Palantir is not some shadowy cult conjured up by late-night pundits — it is a real American company that builds powerful data platforms used by governments and businesses, including the Gotham and Foundry systems that integrate and analyze complex datasets. Conservatives who value law and order should understand what Palantir does: it gives agencies the tools to make sense of messy information and protects American lives by helping identify threats and patterns.
Peter Thiel is no garden-variety Silicon Valley donor; he has long backed conservative and nationalist causes and has been publicly aligned with Republican figures, making him a rare and necessary voice for the right in a tech world awash in left-wing groupthink. His political involvement is not a secret or a smear — it’s part of why Palantir is rightly viewed by many patriots as a tech partner, not an enemy, when national security is at stake.
That reality is exactly why the company draws fire from the ideological establishment. Palantir has legitimate government contracts — including ongoing work with Immigration and Customs Enforcement — that critics portray as nefarious surveillance, even as the software simply supports lawful enforcement and decision-making. Those contracts, like the recent ImmigrationOS award, are public and procedural, not the stuff of conspiratorial whisper campaigns.

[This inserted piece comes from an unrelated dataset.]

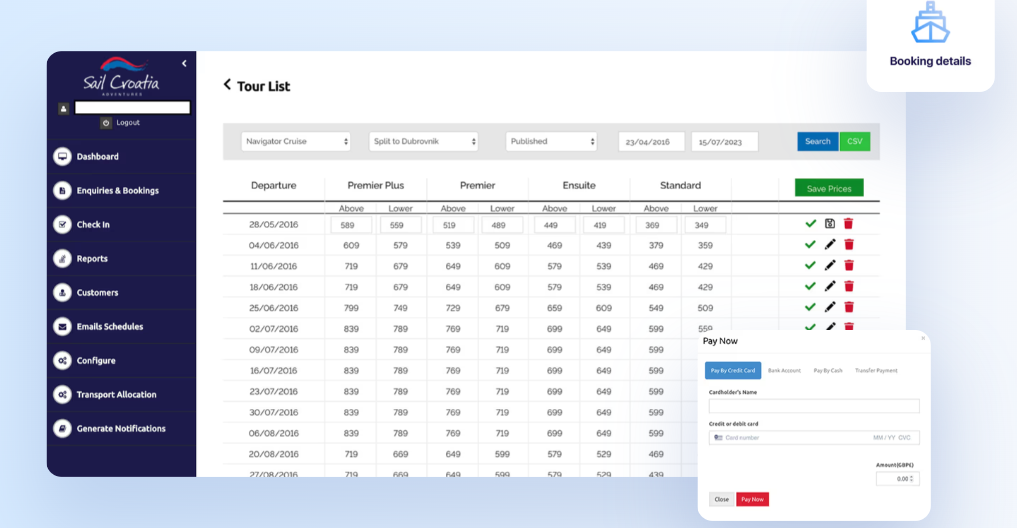Open the Split to Dubrovnik route dropdown

tap(423, 142)
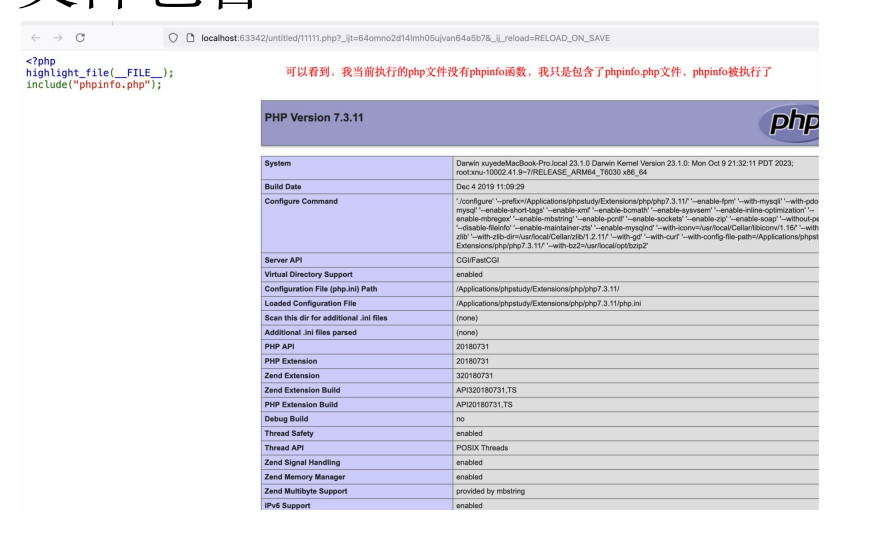Click the browser forward arrow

Across the Atlantic the outrage machine has also targeted Palantir’s work with the NHS and other public institutions, producing a flurry of headlines and parliamentary questions about trust and transparency. European officials rightly debate data sovereignty and oversight, but too often those debates get weaponized into blanket hostility against American innovation rather than constructive regulation that protects patients and national security alike.
Mainstream outlets and cable commentators gamely label Palantir “mysterious” because secrecy makes for viral outrage, but the truth is far less melodramatic: a company built to solve hard problems for defense, intelligence, and large enterprises now finds itself squeezed by virtue-signaling elites. The “mysterious company” narrative sells clicks, but it does not change the fact that Palantir provides tools that allies and democratic governments use to keep their citizens safe.
Conservatives should push back hard against the hysterics. We do not sacrifice security on the altar of woke purity tests, and we should demand transparent oversight rather than reflexive cancel culture when American firms partner with our government to defend our borders and interests. The real question is whether the elites who scream the loudest about “mystery” will explain who will protect us when the next threat comes and they have disabled the tools that work.
If you care about a secure America, don’t let angry activists bully patriotic companies into silence. Support sensible transparency rules, insist on accountable contracts, and refuse the left’s campaign to nationalize outrage while outsourcing security to ideological foes. Palantir, Thiel, and others who stand with common-sense national defense deserve our scrutiny, not our surrender.